Keep numeric character entity characters such as `

2020-02-12 10:42发布

问题:

I am parsing XML that contains numeric character entity characters such as (but not limited to) &#10; &#13; &lt; &gt; (line feed carriage return < >) in Java. While parsing, I am appending text content of nodes to a StringBuffer to later write it out to a textfile.

However, these unicode characters are resolved or transformed into newlines/whitespace when I write the String to a file or print it out.

How can I keep the original numeric character entity characters symbols when iterating over nodes of an XML file in Java and storing the text content nodes to a String?

Example of demo xml file:

<?xml version="1.0" encoding="UTF-8"?>
<ABCD version="2">    
    <Field attributeWithChar="A string followed by special symbols &#13;  &#10;" />
</ABCD>

Example Java code. It loads the XML, iterates over the nodes and collects the text content of each node to a StringBuffer. After the iteration is over, it writes the StringBuffer to the console and also to a file (but no &#10; &#13;) symbols.

What would be a way to keep these symbols when storing them to a String? Could you please help me? Thank you.

public static void main(String[] args) throws ParserConfigurationException, SAXException, IOException, TransformerException {   
    DocumentBuilderFactory documentFactory = DocumentBuilderFactory.newInstance();
    Document document = null;
    DocumentBuilder documentBuilder = documentFactory.newDocumentBuilder();
    document = documentBuilder.parse(new File("path/to/demo.xml"));
    StringBuilder sb = new StringBuilder();

    NodeList nodeList = document.getElementsByTagName("*");
    for (int i = 0; i < nodeList.getLength(); i++) {
        Node node = nodeList.item(i);
        if (node.getNodeType() == Node.ELEMENT_NODE) {
            NamedNodeMap nnp = node.getAttributes();
            for (int j = 0; j < nnp.getLength(); j++) {
                sb.append(nnp.item(j).getTextContent());
            }
        }
    }
    System.out.println(sb.toString());

    try (Writer writer = new BufferedWriter(new OutputStreamWriter(
            new FileOutputStream("path/to/demo_output.xml"), "UTF-8"))) {
        writer.write(sb.toString());
    }
}

回答1:

You need to escape all the XML entities before parsing the file into a Document.
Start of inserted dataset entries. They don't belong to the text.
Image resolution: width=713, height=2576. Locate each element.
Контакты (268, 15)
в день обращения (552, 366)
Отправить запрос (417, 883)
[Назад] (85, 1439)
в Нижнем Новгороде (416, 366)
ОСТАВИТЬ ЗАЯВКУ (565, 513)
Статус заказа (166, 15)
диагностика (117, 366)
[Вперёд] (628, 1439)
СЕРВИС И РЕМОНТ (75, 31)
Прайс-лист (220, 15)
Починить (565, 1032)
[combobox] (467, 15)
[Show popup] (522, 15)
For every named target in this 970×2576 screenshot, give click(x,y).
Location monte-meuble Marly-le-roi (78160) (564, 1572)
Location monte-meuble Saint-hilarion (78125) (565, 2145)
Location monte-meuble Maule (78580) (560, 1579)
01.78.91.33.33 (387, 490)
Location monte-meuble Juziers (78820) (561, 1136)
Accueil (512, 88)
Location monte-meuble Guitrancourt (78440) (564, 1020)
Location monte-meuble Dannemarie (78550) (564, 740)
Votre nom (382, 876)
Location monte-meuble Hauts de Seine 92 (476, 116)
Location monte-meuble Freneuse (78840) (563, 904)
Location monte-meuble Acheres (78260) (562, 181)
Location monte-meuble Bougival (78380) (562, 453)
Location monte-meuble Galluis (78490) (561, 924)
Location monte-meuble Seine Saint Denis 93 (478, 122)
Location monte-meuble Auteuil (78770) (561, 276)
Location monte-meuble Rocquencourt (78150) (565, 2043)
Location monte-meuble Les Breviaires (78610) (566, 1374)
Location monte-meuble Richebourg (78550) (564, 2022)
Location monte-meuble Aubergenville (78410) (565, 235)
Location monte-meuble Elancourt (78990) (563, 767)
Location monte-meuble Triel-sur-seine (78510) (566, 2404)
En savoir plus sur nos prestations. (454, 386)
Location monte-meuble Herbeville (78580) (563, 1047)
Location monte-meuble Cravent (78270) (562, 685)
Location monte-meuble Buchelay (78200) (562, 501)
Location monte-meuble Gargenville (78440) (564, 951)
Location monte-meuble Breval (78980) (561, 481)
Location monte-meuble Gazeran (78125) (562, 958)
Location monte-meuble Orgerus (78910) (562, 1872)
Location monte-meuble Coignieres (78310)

You do that by escaping the ampersand & itself with its corresponding XML entity &amp;. Something like,

DocumentBuilder documentBuilder =
        DocumentBuilderFactory.newInstance().newDocumentBuilder();

String xmlContents = new String(Files.readAllBytes(Paths.get("demo.xml")), "UTF-8");

Document document = documentBuilder.parse(
         new InputSource(new StringReader(xmlContents.replaceAll("&", "&amp;"))
        ));

Output :

2A string followed by special symbols &#13;  &#10;


回答2:

P.S. This is complement of Ravi Thapliyal's answer, not an alternative.

I am having the same problem with handling an XML file which is exported from 2003 format Excelsheet. This XML file stores line-breaks in text contents as &#10; along with other numeric character references. However, after reading it with Java DOM parser, manipulating the content of some elements and transforming it back to the XML file, I see that all the numeric character references are expanded (i.e. The line-break is converted to CRLF) in Windows with J2SE1.6. Since my goal is to keep the content format unchanged as much as possible while manipulating some elements (i.e. retain numeric character references), Ravi Thapliyal's suggestion seems to be the only working solution.

When writing the XML content back to the file, it is necessary to replace all &amp; with &, right? To do that, I had to give a StringWriter to the transformer as StreamResult and obtain String from it, replace all and dump the string to the xml file.

TransformerFactory tf = TransformerFactory.newInstance();
Transformer t = tf.newTransformer();
DOMSource source = new DOMSource(document);

//write into a stringWriter for further processing.
StringWriter stringWriter = new StringWriter();
StreamResult result = new StreamResult(stringWriter);

t.transform(source, result);

//stringWriter stream contains xml content.
String xmlContent = stringWriter.getBuffer().toString();
//revert "&amp;" back to "&" to retain numeric character references.
xmlContent = xmlContent.replaceAll("&amp;", "&");

BufferedWriter wr = new BufferedWriter(new OutputStreamWriter(new FileOutputStream(outputFile), "UTF-8"));
wr.write(xmlContent);
wr.close();